Data are presented as mean±SEM. ANOVA was used to compare mean cell number, proliferative responses, and intimal thickening between different groups. A value of P<0.05 was considered significant.
Characterization of Intimal Lesions in This Model of CAV
Our prior studies with this model have demonstrated that the intimal lesions consist of moderate numbers of T-lymphocytes, monocytes/macrophages, and few smooth muscle cells on day 24 after transplantation15 (Figure 1, column I). On day 56 after transplantation, the intimal lesions consisted of fewer mononuclear cells (Figure 2, column 1). The pathologic characteristics of the intimal lesions in Met-RANTES–treated recipients were similar (Figure 1, column 2; Figure 2, column 2). The donor hearts in Met-RANTES–treated recipients survived to 56 days, whereas 1 donor heart in vehicle-treated recipient was lost to rejection on day 26 (P=NS).
Met-RANTES Attenuates CAV Development
Morphometric analysis of donor hearts from vehicle-treated mice revealed significant CAV (52±5%) at day 24 after transplant. In contrast, donor hearts from Met-RANTES–treated mice developed markedly less intimal thickening (9±4%; P<0.05 compared with vehicle-treated mice) (Figure 1A). Isografts had no intimal thickening (0±0%, P<0.05 versus Met-RANTES).
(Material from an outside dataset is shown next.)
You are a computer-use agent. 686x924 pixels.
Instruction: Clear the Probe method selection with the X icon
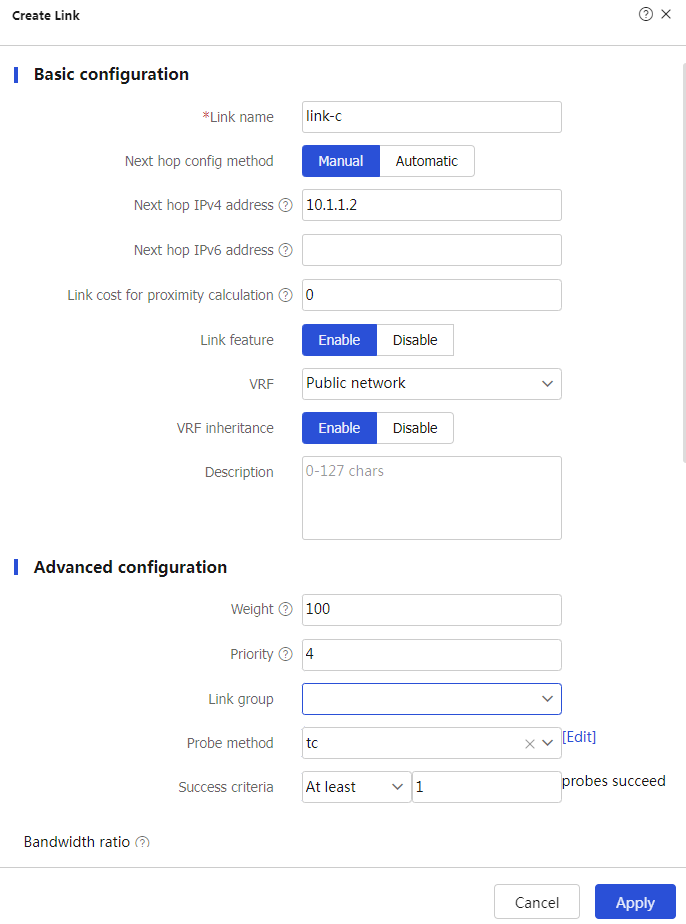click(x=530, y=744)
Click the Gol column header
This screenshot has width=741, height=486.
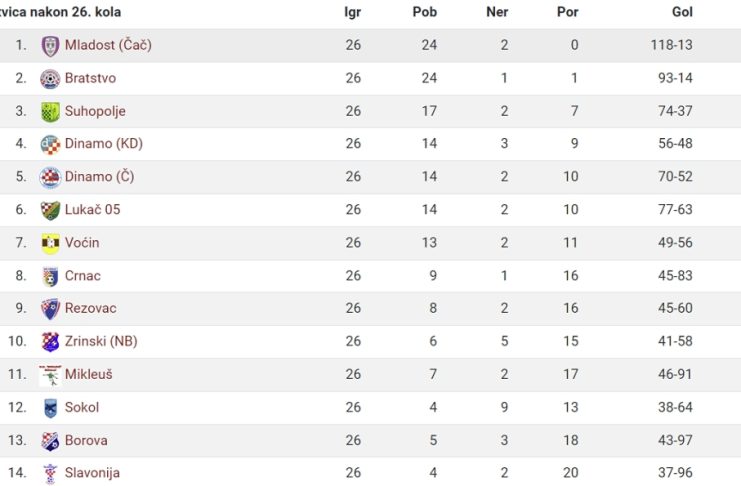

The inhibitory effect of Met-RANTES on CAV development persisted on day 56 after transplantation (Figure 2A). Hearts transplanted into Met-RANTES–treated mice had significantly less intimal thickening (13±7%) than hearts transplanted in the vehicle-treated mice (55±7%, P<0.05).
Met-RANTES Decreases Mononuclear Cell Recruitment During CAV Development
To determine whether Met-RANTES attenuated CAV by decreasing mononuclear cell recruitment, we examined sections of transplanted hearts by histology and immunohistology and quantitated graft-infiltrating mononuclear cells by flow cytometry. Mononuclear cell infiltration grade by H&E staining at 24 days after transplantation was significantly lower in mice treated with Met-RANTES (0.5±0.1) than in mice treated with vehicle (3.0±0.5, P<0.05). On day 56 after transplantation, the grade of graft-infiltrating mononuclear cells in the Met-RANTES–treated group remained significantly less than the grade in the vehicle-treated group (0.3±0.3 versus 2.7±0.7, P<0.05). In addition, immunohistochemical stains confirmed that Met-RANTES significantly decreased the recruitment of CD4+ and CD8+ T lymphocytes and MOMA-2+ macrophages on day 24 after transplantation (Figures 1B through 1D) and on day 56 after transplantation (Figures 2B through 2D). Analysis of graft-infiltrating cells by FACS on day 24 revealed a minimum of 9-fold decrease in the number of CD4+ T lymphocytes, CD8+ T lymphocytes, and MOMA-2+ monocytes/macrophages with Met-RANTES treatment (Figures 3A and 3B). The graft-infiltrating cells on day 56 in the Met-RANTES–treated group were too few to be isolated and quantitated (data not shown). Met-RANTES did not affect the numbers of peripheral lymphoid CD4+ T lymphocytes, CD8+ T lymphocytes, or MOMA-2+ macrophages on days 24 and 56 after transplantation (data not shown).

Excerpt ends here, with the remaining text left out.